March 22 is World Water Day, created by the UN to raise awareness around the importance of water, and how the lack or abundance of it affects people’s lives around the globe. As the Galapagos Islands is a string of tiny islands in the Pacific 1000 miles from the nearest land mass, water is a very important element to both the wildlife and human inhabitants. It is essential for transport, farming crops and livestock and is drinking water for the 30,000+ inhabitants across the Archipelago. Galapagos residents must work towards using water in a sustainable way, as the abundance of water varies greatly from exceptionally rainy years when El Nino hits, to years of severe drought in La Nina years.
Being a tiny archipelago is the world’s biggest ocean, it is no surprise that saltwater surrounds the Galapagos Islands. The ocean was the mode of transportation used to colonise the Islands, and the reason as to why most animal life can exist on the still-active volcanoes. The meeting of the three powerful ocean currents; the south equatorial current (often know as the Cromwell current), the cold Humboldt Current, and the warm Panama current bring nutrients to the volcanic Archipelago, but these currents can be strongly affected by climate change.

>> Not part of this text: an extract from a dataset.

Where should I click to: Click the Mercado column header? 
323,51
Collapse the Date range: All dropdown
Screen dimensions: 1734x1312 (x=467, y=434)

Ocean plastic pollution is a growing global problem, and Galapagos sadly hasn’t escaped. One of the main problems is that plastics can be mistaken as food by wildlife and ingested, or caught around the animal detrimentally affecting them. Microplastics less than 1mm long have been recorded within individual cells of plankton, the smallest known organisms. Entering the food chain at the lowest level is an indicator of how damaging plastics are to wildlife and that steps must be taken immediately to secure a positive future for our oceans. GCT are starting to work with partners on projects to reduce plastic consumption across the Islands.
Freshwater can also be a large a problem in Galapagos. The lack of rainwater on some islands means there are frequent droughts. Floreana Island, for example, has no groundwater supplies such as wells or springs, so the entire population of 120 residents collect all of their water from rainwater for daily use, including the farming of livestock and growing vegetables.
In fact, the majority of freshwater resources on the Islands consist of collected rainwater and the garua mist, a thick mist that dominates the highlands of all of the islands during the cool season. As the population grows, water consumption increases, creating a strain on resources. The most populated island, Santa Cruz, has very poor underground water quality on its coast due to contamination from pollution and saltwater. The growing severity of climate change, specifically global warming and the weather phenomenon known as El Nino increases this of the lack of water.
World Water Day aims to raise awareness of the plight of the oceans due to human activity such as overfishing, global warming and pollution. Both fresh and saltwater are adversely affected by many different types of human activities, and we must work to protect and the ecosystems and wildlife for future generations. Water is the very basis of life, and the issue of water pollution is global.